Tuesday, July 20, 2010



The Jack Bigel Archive at Baruch College holds a copy of a pamphlet titled "Welcome to Fear City" published by the "Council on Public Safety" in 1975. The CPS was an amalgam of Fire and Police Unions who, facing massive layoffs by the city, joined to publicize to tourists the dangers of New York. The contents and impact of this stunt is documented in Miriam Greenberg's Branding New York: How a City in Crisis Was Sold to the World.

Image from Slave-Unit, a series called "Welcome to Fear City." Inredible series of photos updating Atget's style for the urban paranoia set.

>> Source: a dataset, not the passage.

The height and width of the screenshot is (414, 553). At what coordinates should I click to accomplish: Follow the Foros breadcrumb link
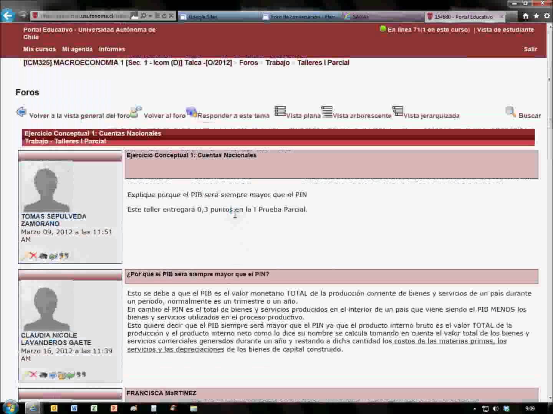click(248, 62)
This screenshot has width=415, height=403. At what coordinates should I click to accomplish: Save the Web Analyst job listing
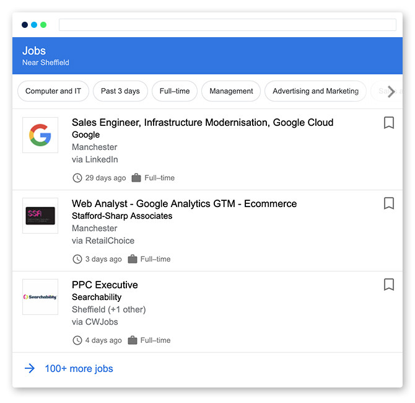388,204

(http://www.slave-unit.co.uk/gallery/main.php?g2_itemId=166&g2_page=2)
It's difficult to track how many times an anecdote emerges about real-life law enforcement / crime fighting draws on fictional sources. Below (somewhere) is a story (from Mark Seltzer's book, I believe) about the emergence of FBI profiling and how it drew on classic detective fiction, such as Poe and Doyle. The mind-melding of the Purloined Letter is, of course, FBI profiling avant la lettre, and was later taken up by Michael Mann's Manhunter.

SO - the tag is "fictions of law enforcement," okay? Remember that.

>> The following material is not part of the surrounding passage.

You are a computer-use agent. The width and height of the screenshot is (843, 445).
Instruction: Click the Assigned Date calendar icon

Here's another one, recounted by Christopher Wilson in Cop Knowledge: Lincoln Steffens, author of The Shame of the Cities, a classic muckraking tale of urban corruption in a number of US cities in 1904, tells (in his memoir, and with Jakob Riis as an interloctuor no less!) of being regaled by a Chief Inspector of the true tales of his own heroism, but realizing that this detective was in fact drawing his material from popular detective fictions of the time (which Steffen's knew the detective read and enjoyed -- he surreptiously borrowed them from him from time to time). Writes Steffens "Thus I discovered that instead of detective's posing for and inspiring the writers of detective fiction, it was the authors who inspired the detectives."
(qtd in Wilson, Cop Knowledge, 26)

Monday, May 10, 2010

The best source on the the cultural understandings of cops in America is in the work of Christopher P. Wilson, particularly his book Cop Knowledge and an article on Serpico and Prince of the City called "Undercover: White Ethnicity and Police Expose in the 1970s."
The Brookings Institution has released a new report, based on 2000-2008 census data, indicates that the suburbs are now the most likely location of the poor, and low-income ethno-racial minorities -- what an AP press story concludes is "white flight" in reverse.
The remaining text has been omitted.